### Passage shown
⁂

Logging infrastructure system design is very important for each and every infrastructure as you need to look into logs. When you have a huge number of applications talking to each other there is an enormous amount of logs that they produce. Handling this amount of logs can be very costly and a headache. Let’s look at this problem for handling your logs at scale and Logging infrastructure System Design.
There are three problems that need to be solved here.
- How to ship logs from the machine
- How to process and save it
- Show or visualize it.
How to ship logs from the machine
You need a log shipper which can read the log from your directories or containers and ship them to the next place. This log shipper needs to have less resource footprint. You don’t want your logging application to take down your main application.
There are a few good log shippers present that can help you. Fluentd, rsyslog, logstash, etc can be a good choice.
How to process and save it.
Your log shipper needs to push the logs to a queue because it cannot be processed on the fly due to the number of logs getting generated. You need to save it somewhere and then process later.
The queue that you use here is Kafka. I don’t think any other queue can do what Kafka can do at scale. When you save the log objects in Kafka it is then consumed by the worker that processes it for metrics data, fixes the log object format and then either pushes it to the next Kafka queue for further processing or saves it somewhere like s3.

⁂

### Data excerpt
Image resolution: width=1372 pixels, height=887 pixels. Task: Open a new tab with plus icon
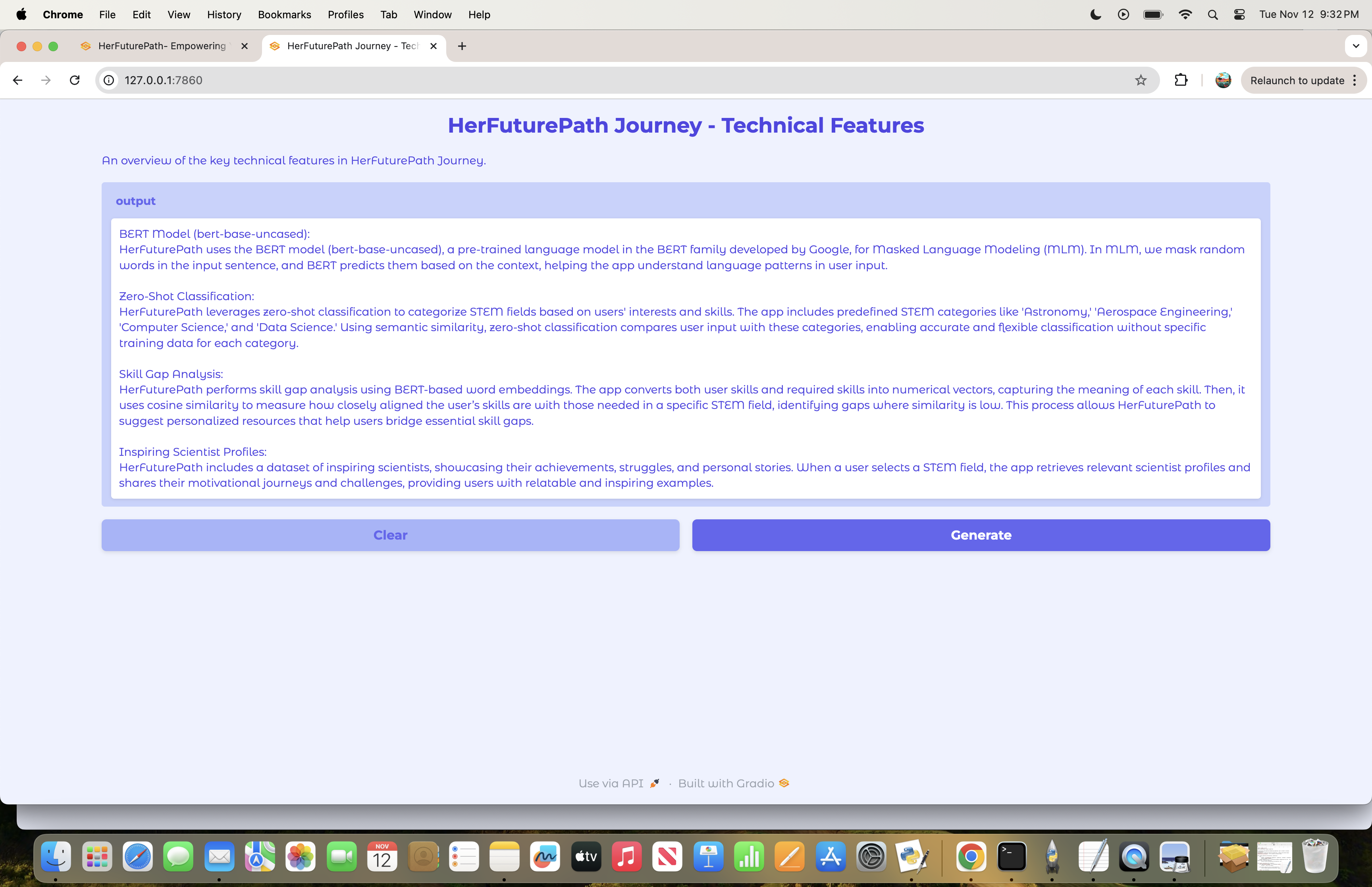(462, 46)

⁂

### Work instructions
- a) According to the passage on logging infrastructure above, why must the log shipper push the logs to a queue?
- b) Quote from the passage on logging infrastructure the part that opens with the words "- How to ship" and closes with "your main application.".

### Outputs by task
- a) The logs cannot be processed on the fly because of the number of logs being generated.

- b)
- How to ship logs from the machine
- How to process and save it
- Show or visualize it.
How to ship logs from the machine
You need a log shipper which can read the log from your directories or containers and ship them to the next place. This log shipper needs to have less resource footprint. You don’t want your logging application to take down your main application.